(Stored dataset items)
(begin)

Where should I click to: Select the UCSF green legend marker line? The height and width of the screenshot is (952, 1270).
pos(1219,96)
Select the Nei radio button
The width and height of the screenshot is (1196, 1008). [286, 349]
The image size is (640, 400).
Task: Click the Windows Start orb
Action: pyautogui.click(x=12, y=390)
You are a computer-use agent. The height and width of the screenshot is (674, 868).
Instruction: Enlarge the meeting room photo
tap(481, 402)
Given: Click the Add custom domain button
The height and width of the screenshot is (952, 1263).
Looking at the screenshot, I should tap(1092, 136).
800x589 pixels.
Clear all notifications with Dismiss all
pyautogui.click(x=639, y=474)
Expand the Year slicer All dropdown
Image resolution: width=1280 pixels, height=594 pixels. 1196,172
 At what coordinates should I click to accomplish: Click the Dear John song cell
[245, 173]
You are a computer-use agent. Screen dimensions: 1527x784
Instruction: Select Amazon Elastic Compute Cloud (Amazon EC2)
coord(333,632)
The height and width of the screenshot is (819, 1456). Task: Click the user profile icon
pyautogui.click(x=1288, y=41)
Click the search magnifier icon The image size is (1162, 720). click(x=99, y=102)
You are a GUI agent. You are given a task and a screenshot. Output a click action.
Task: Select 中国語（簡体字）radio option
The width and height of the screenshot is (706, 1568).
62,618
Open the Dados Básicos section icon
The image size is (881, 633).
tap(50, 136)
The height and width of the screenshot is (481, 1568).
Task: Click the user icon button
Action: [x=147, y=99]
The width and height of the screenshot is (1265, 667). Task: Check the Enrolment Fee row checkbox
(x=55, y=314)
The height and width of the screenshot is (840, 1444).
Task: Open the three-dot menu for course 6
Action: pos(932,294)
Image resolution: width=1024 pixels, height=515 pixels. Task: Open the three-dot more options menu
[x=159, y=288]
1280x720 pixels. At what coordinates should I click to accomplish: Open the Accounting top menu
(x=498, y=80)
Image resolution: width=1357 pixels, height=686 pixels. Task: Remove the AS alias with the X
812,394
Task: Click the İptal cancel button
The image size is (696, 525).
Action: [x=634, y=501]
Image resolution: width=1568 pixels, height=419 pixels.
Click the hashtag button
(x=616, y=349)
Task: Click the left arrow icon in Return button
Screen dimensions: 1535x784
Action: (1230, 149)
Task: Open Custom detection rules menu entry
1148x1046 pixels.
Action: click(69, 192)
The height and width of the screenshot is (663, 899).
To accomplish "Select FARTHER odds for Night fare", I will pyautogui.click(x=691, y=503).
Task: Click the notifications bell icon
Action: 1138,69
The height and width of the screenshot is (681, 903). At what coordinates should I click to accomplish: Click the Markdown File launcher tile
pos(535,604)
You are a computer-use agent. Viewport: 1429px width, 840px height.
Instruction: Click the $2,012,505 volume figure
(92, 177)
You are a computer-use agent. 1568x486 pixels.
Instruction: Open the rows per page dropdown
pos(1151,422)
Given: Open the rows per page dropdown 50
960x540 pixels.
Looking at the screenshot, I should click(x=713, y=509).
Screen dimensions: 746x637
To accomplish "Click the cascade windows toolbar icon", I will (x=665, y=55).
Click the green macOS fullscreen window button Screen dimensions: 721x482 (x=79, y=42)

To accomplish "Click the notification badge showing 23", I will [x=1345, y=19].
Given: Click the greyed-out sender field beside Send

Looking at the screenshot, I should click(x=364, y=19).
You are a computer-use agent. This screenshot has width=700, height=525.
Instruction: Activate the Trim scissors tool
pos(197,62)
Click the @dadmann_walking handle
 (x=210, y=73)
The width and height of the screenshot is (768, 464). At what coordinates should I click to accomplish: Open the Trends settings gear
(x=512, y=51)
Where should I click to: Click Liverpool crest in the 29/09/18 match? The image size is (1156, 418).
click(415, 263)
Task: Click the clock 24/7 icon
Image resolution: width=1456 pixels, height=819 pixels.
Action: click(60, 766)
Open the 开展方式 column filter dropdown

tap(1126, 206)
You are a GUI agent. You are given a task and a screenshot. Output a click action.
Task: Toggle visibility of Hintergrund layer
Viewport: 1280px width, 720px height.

(end)

## [YOUR INSTRUCTIONS]
Output the entries above as a JSON list of strings, with one string per line and no blank lines.

## [RESULT BELOW]
[
  "Where should I click to: Select the UCSF green legend marker line? The height and width of the screenshot is (952, 1270).",
  "pos(1219,96)",
  "Select the Nei radio button",
  "The width and height of the screenshot is (1196, 1008). [286, 349]",
  "The image size is (640, 400).",
  "Task: Click the Windows Start orb",
  "Action: pyautogui.click(x=12, y=390)",
  "You are a computer-use agent. The height and width of the screenshot is (674, 868).",
  "Instruction: Enlarge the meeting room photo",
  "tap(481, 402)",
  "Given: Click the Add custom domain button",
  "The height and width of the screenshot is (952, 1263).",
  "Looking at the screenshot, I should tap(1092, 136).",
  "800x589 pixels.",
  "Clear all notifications with Dismiss all",
  "pyautogui.click(x=639, y=474)",
  "Expand the Year slicer All dropdown",
  "Image resolution: width=1280 pixels, height=594 pixels. 1196,172",
  " At what coordinates should I click to accomplish: Click the Dear John song cell",
  "[245, 173]",
  "You are a computer-use agent. Screen dimensions: 1527x784",
  "Instruction: Select Amazon Elastic Compute Cloud (Amazon EC2)",
  "coord(333,632)",
  "The height and width of the screenshot is (819, 1456). Task: Click the user profile icon",
  "pyautogui.click(x=1288, y=41)",
  "Click the search magnifier icon The image size is (1162, 720). click(x=99, y=102)",
  "You are a GUI agent. You are given a task and a screenshot. Output a click action.",
  "Task: Select 中国語（簡体字）radio option",
  "The width and height of the screenshot is (706, 1568).",
  "62,618",
  "Open the Dados Básicos section icon",
  "The image size is (881, 633).",
  "tap(50, 136)",
  "The height and width of the screenshot is (481, 1568).",
  "Task: Click the user icon button",
  "Action: [x=147, y=99]",
  "The width and height of the screenshot is (1265, 667). Task: Check the Enrolment Fee row checkbox",
  "(x=55, y=314)",
  "The height and width of the screenshot is (840, 1444).",
  "Task: Open the three-dot menu for course 6",
  "Action: pos(932,294)",
  "Image resolution: width=1024 pixels, height=515 pixels. Task: Open the three-dot more options menu",
  "[x=159, y=288]",
  "1280x720 pixels. At what coordinates should I click to accomplish: Open the Accounting top menu",
  "(x=498, y=80)",
  "Image resolution: width=1357 pixels, height=686 pixels. Task: Remove the AS alias with the X",
  "812,394",
  "Task: Click the İptal cancel button",
  "The image size is (696, 525).",
  "Action: [x=634, y=501]",
  "Image resolution: width=1568 pixels, height=419 pixels.",
  "Click the hashtag button",
  "(x=616, y=349)",
  "Task: Click the left arrow icon in Return button",
  "Screen dimensions: 1535x784",
  "Action: (1230, 149)",
  "Task: Open Custom detection rules menu entry",
  "1148x1046 pixels.",
  "Action: click(69, 192)",
  "The height and width of the screenshot is (663, 899).",
  "To accomplish \"Select FARTHER odds for Night fare\", I will pyautogui.click(x=691, y=503).",
  "Task: Click the notifications bell icon",
  "Action: 1138,69",
  "The height and width of the screenshot is (681, 903). At what coordinates should I click to accomplish: Click the Markdown File launcher tile",
  "pos(535,604)",
  "You are a computer-use agent. Viewport: 1429px width, 840px height.",
  "Instruction: Click the $2,012,505 volume figure",
  "(92, 177)",
  "You are a computer-use agent. 1568x486 pixels.",
  "Instruction: Open the rows per page dropdown",
  "pos(1151,422)",
  "Given: Open the rows per page dropdown 50",
  "960x540 pixels.",
  "Looking at the screenshot, I should click(x=713, y=509).",
  "Screen dimensions: 746x637",
  "To accomplish \"Click the cascade windows toolbar icon\", I will (x=665, y=55).",
  "Click the green macOS fullscreen window button Screen dimensions: 721x482 (x=79, y=42)",
  "To accomplish \"Click the notification badge showing 23\", I will [x=1345, y=19].",
  "Given: Click the greyed-out sender field beside Send",
  "Looking at the screenshot, I should click(x=364, y=19).",
  "You are a computer-use agent. This screenshot has width=700, height=525.",
  "Instruction: Activate the Trim scissors tool",
  "pos(197,62)",
  "Click the @dadmann_walking handle",
  " (x=210, y=73)",
  "The width and height of the screenshot is (768, 464). At what coordinates should I click to accomplish: Open the Trends settings gear",
  "(x=512, y=51)",
  "Where should I click to: Click Liverpool crest in the 29/09/18 match? The image size is (1156, 418).",
  "click(415, 263)",
  "Task: Click the clock 24/7 icon",
  "Image resolution: width=1456 pixels, height=819 pixels.",
  "Action: click(60, 766)",
  "Open the 开展方式 column filter dropdown",
  "tap(1126, 206)",
  "You are a GUI agent. You are given a task and a screenshot. Output a click action.",
  "Task: Toggle visibility of Hintergrund layer",
  "Viewport: 1280px width, 720px height."
]